§ **GOAL OF THE EXERCISE**
Nothing but the lines from the one with "Click the grid" through the final line of the entries should appear in the answer, copied exactly and without pictures.

____

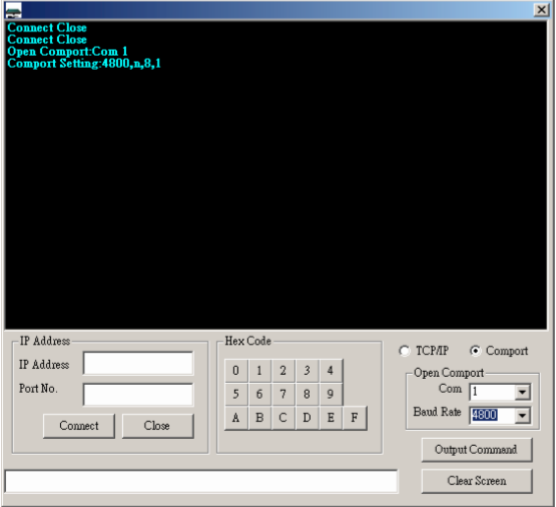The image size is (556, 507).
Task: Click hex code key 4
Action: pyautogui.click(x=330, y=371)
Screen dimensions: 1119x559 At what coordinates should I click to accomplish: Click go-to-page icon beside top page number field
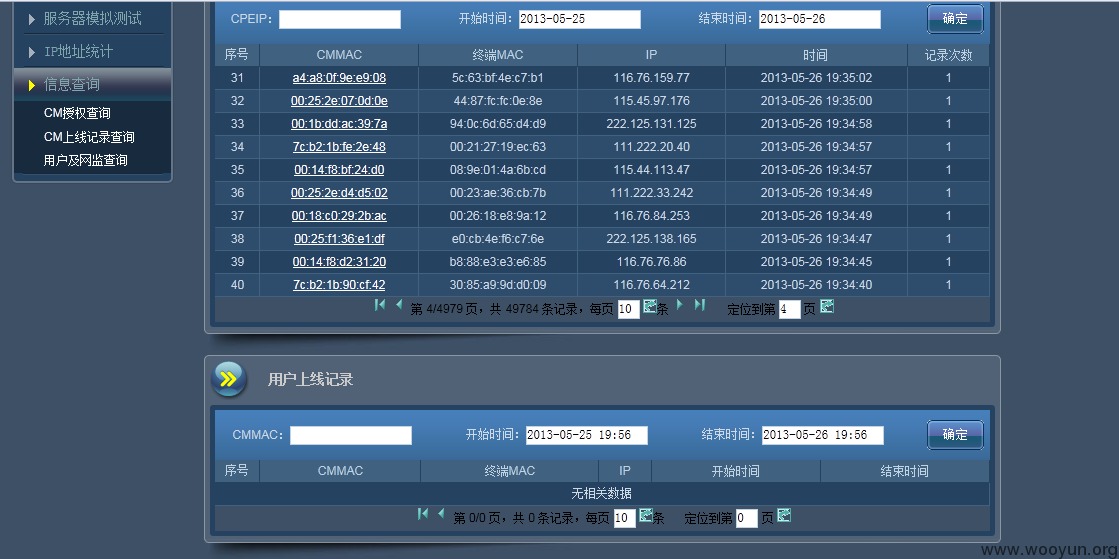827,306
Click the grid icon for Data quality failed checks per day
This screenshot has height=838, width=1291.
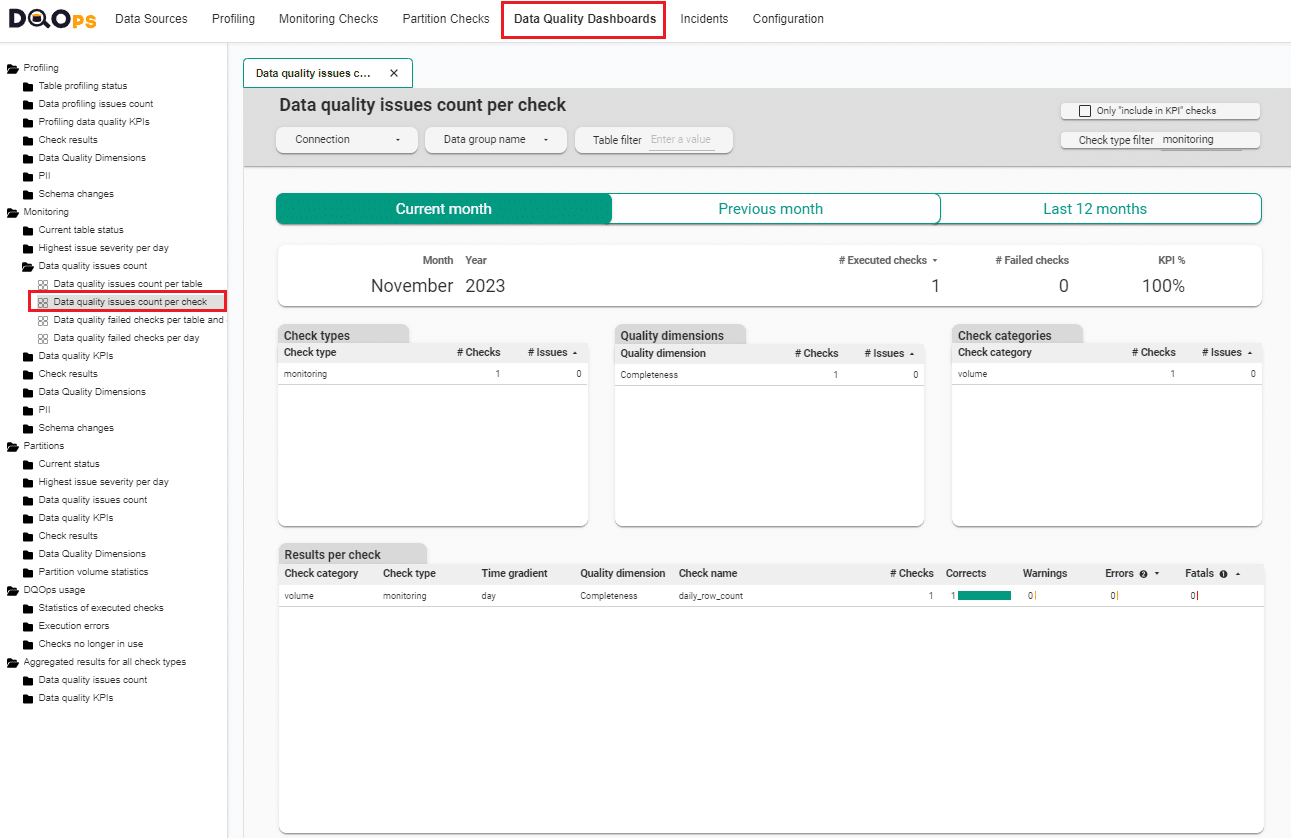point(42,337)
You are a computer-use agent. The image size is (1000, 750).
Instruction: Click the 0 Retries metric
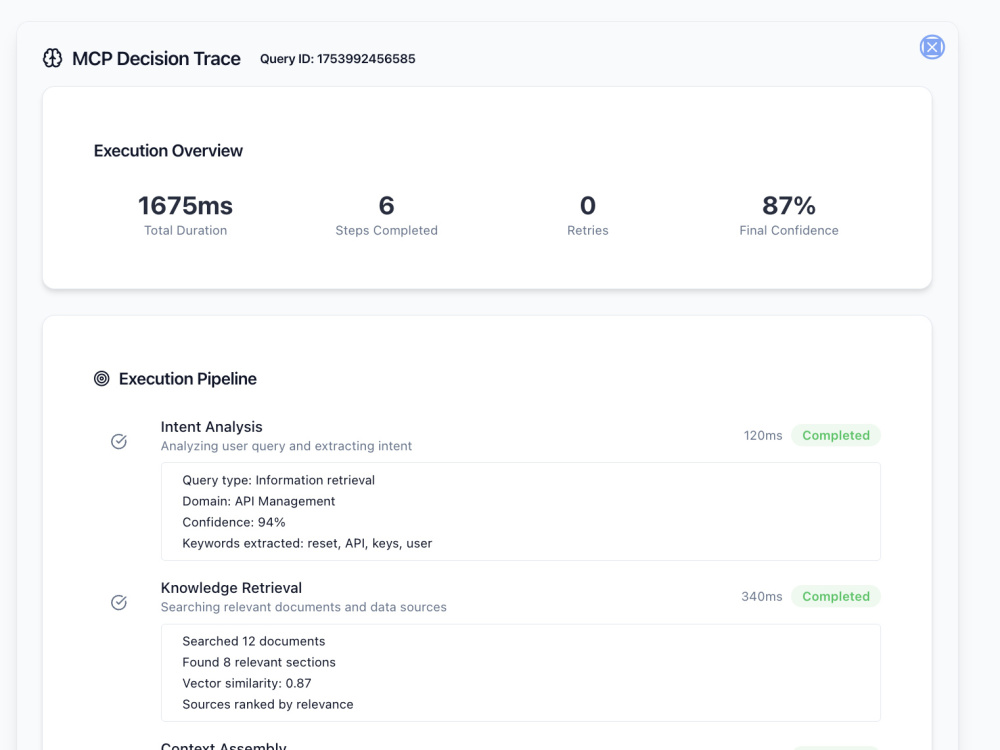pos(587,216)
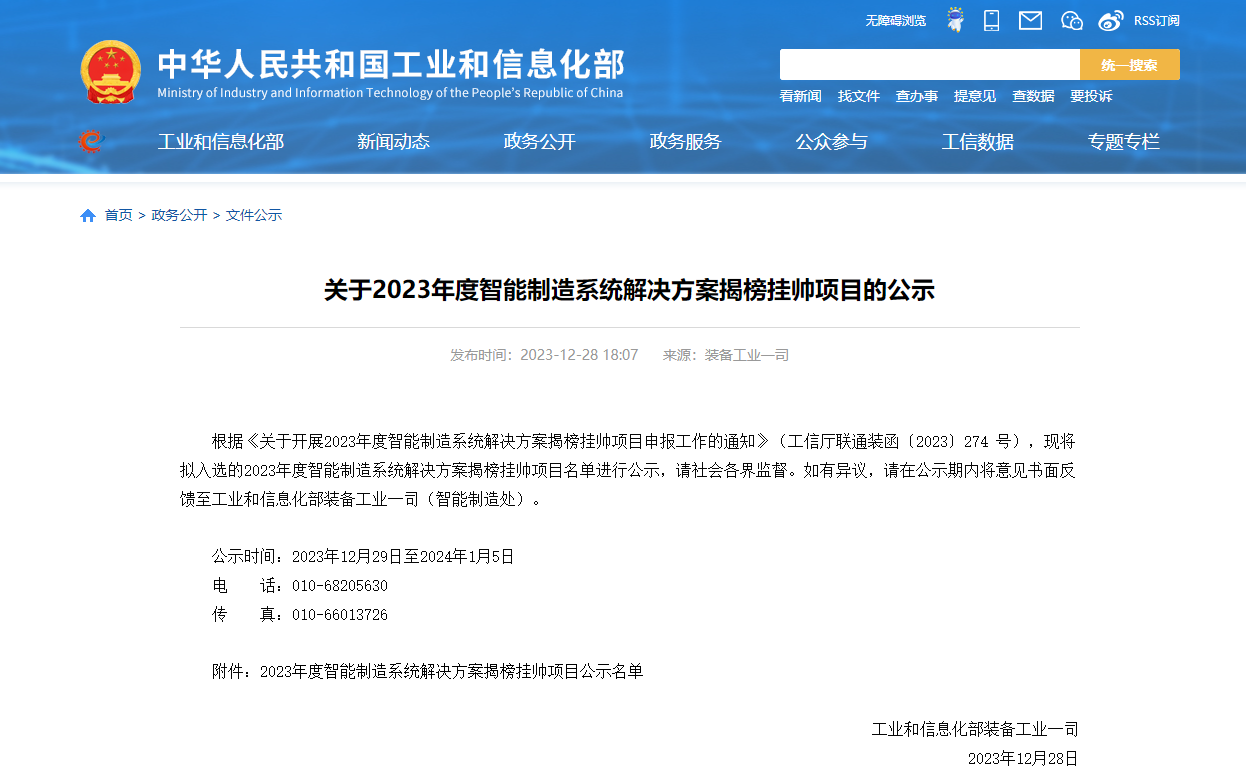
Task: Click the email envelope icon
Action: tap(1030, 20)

____

§ **OUTPUT FOR THIS TASK**
Click the grid icon for Data quality failed checks per day
This screenshot has height=838, width=1291.
point(42,337)
You are a computer-use agent. The image size is (1000, 750).
Instruction: Click the 0 Retries metric
pos(587,216)
Task: Click the email envelope icon
Action: tap(1030, 20)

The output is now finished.